Sangamon County Approves CyrusOne Data Center Near Morgan County Line
Sangamon County voted 17-10 to approve CyrusOne's 636-megawatt campus on Thayer Road, drawing cooling water from Waverly Lake just miles from Morgan County's border.

The Sangamon County Board voted 17-10 on April 7 to approve CyrusOne's conditional-use permit for a 636-megawatt data center campus in Talkington Township, clearing 280 acres of farmland along Thayer Road for six industrial buildings and setting off a new round of questions for communities across the Morgan County line.
The site adjoins the Double Black Diamond solar farm, the $800 million Swift Current Energy project that already sprawls across both Sangamon and Morgan counties. That shared geography matters: the Ameren high-voltage transmission lines that drew CyrusOne to the location are the same lines feeding the solar farm, and the water supply for the proposed campus connects directly to Waverly Lake.

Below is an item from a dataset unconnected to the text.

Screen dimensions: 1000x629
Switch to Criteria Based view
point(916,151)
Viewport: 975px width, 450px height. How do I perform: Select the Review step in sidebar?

CyrusOne's approved plans call for trucking water from the Apple Creek Water Cooperative, which draws from Waverly Lake, into a closed-loop cooling system for the campus. To offset that draw, the company has pledged to fund dredging of the lake, arguing the work would extend Waverly Lake's life as both a water source and a recreational site. Opponents have raised broader concerns about the impact of a large industrial water draw on a regional supply that already serves communities on both sides of the county line.
The power demand is staggering by regional standards: 636 megawatts is enough electricity to power between 120,000 and 420,000 homes. Critics have pointed to data centers nationally as contributors to utility rate increases; CyrusOne says the Ameren grid can absorb the load.
On noise and air quality, neighbors of CyrusOne's Aurora facility have filed documented complaints about diesel backup generators. The company's answer in its Sangamon County filings is that the Talkington Township site will be positioned farther from residential areas than Aurora, that noise will meet Illinois Pollution Control Board standards with acoustic consultants confirming compliance before construction starts, and that backup generators run primarily for maintenance tests and genuine emergencies under EPA-regulated emission controls.

The economics look more favorable on paper than the distribution suggests. CyrusOne projects more than 500 temporary construction jobs over the multi-year build, roughly 100 permanent operations positions, and approximately $6 million in annual property tax revenue, with no local tax breaks requested. Named taxing districts receiving shares include the North Mac School District, the Virden Fire Protection District, Talkington Township, and Lincoln Land Community College. None of the named beneficiaries sit in Morgan County, though the North Mac district's reach toward Waverly means some local institutions could see indirect gains.
Not everyone accepts the tax revenue promise at face value. Resident Jim Applegate warned the board before the vote that large corporations regularly use depreciation to reduce actual payments. "These are massive, for-profit companies and avoiding taxes is a great way to increase profits," he said.
With county approval secured, CyrusOne now pursues building permits, utility agreements, and state environmental review. Opponents are pushing for Illinois legislation that would standardize siting rules for facilities of this scale. Public hearings on utility upgrades and intergovernmental agreements between Sangamon and Morgan counties are the next decision points, and they are the ones most likely to determine whether the campus's full 636-megawatt footprint stays within Sangamon's borders or spreads its infrastructure costs westward.